Around 20 asylum seekers now in White 2 compound on Christmas Island have been left without enough food or water for more than the last 24 hours.
The asylum seekers were initially in the “protection compound”, Gold 2 on Christmas Island and locked in when the disturbance broke out late on Saturday night.
The doors of the compound unlocked on Sunday morning when fires were set from outside the compound.
The asylum seekers were taken from Gold 2 to Red 2 (the high security unit), where they were held three to a cell with no matresses.
Around 1am Monday morning, prior to police re-entering the detention centre, the detainees were woken and verbally abused by masked Serco guards who ordered them to move from Red 2 to be locked in the basketball court.
They were moved to the basketball court it seems to make room for other detainees who were placed in the high security Red Compound after the police action to re-enter the detention centre.
Early on Tuesday morning they were moved from the basketball court and placed in White 2 – another high security area. Before the moved they were forced to sign consent forms to be strip searched.
They have had little food or water since they were locked in White 2 on Monday morning. They were delivered expired beef lasagne on Monday night on the basket-ball court, but no-one ate it.

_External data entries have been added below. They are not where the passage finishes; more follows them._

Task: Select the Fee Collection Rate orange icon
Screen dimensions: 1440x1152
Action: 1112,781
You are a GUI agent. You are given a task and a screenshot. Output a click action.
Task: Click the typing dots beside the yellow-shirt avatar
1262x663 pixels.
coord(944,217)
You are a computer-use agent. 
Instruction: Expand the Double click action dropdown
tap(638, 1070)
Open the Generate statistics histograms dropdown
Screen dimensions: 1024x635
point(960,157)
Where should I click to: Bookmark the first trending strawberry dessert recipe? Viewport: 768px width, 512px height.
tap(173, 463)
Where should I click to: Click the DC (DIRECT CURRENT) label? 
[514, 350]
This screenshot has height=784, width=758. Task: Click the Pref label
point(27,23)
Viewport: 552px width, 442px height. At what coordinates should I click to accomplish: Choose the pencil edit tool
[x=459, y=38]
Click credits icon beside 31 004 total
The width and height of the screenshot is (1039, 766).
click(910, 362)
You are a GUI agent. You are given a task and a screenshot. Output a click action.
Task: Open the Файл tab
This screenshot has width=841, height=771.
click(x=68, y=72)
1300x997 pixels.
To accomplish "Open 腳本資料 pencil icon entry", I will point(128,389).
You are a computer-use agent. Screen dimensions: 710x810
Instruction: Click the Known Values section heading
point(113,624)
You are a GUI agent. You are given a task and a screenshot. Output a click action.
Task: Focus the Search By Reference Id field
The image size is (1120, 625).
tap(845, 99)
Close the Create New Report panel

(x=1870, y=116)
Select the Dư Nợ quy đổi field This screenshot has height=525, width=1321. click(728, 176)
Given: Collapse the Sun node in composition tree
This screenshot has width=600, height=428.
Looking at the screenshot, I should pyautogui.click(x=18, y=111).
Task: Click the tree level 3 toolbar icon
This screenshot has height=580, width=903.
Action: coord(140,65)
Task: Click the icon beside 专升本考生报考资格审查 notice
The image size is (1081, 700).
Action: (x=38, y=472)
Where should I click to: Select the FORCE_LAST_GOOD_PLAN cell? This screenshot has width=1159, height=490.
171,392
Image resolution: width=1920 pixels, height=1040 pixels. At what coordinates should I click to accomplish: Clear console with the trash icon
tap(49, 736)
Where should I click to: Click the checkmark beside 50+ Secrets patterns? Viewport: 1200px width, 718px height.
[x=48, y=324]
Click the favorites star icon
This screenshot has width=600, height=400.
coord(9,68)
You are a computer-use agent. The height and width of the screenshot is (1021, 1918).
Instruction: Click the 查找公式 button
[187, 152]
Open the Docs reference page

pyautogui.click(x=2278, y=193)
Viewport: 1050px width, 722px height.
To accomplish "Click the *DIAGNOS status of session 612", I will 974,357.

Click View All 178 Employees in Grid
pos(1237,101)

On Tuesday morning, after being stripped-searched, and moved to White 2, they were given just two packets of bread between twenty people; for lunch they each got a pie and two potatoes (but no water). On Tuesday night they received no food but their first water in over 24 hours – two litres each. They have only been allowed to the toilet twice in almost three days.
Despite being locked in White 2, there are no guards present in White 2. There has already been one attempted suicide on Monday night that they were left to try and manage themselves.
“The detainees in White 2 asked me to get help for them,” said Ian Rintoul, spokesperson for the Refugee Action Coalition. “’Why is the government saying the guards are in the detention centre, when it is not true?’ they asked.”
“More than anything they want water. But the asylum seekers also need justice. They should never have been sent to Christmas Island. There needs to be immediate moves to get all asylum seekers and 501s off Christmas Island as a first step to its total closure. And there needs to be a full inquiry to expose Christmas Island’s ‘behaviour management regime’ that has brutalised all those who were sent there.
“The secrecy with which the government surrounds the detention centres has allowed the government and Serco to violate human rights with impunity. The Minister says that order has been restored to the Christmas Island detention centre, but it is the detainees in White 2 tell who tell us what their ‘order’ really looks like.”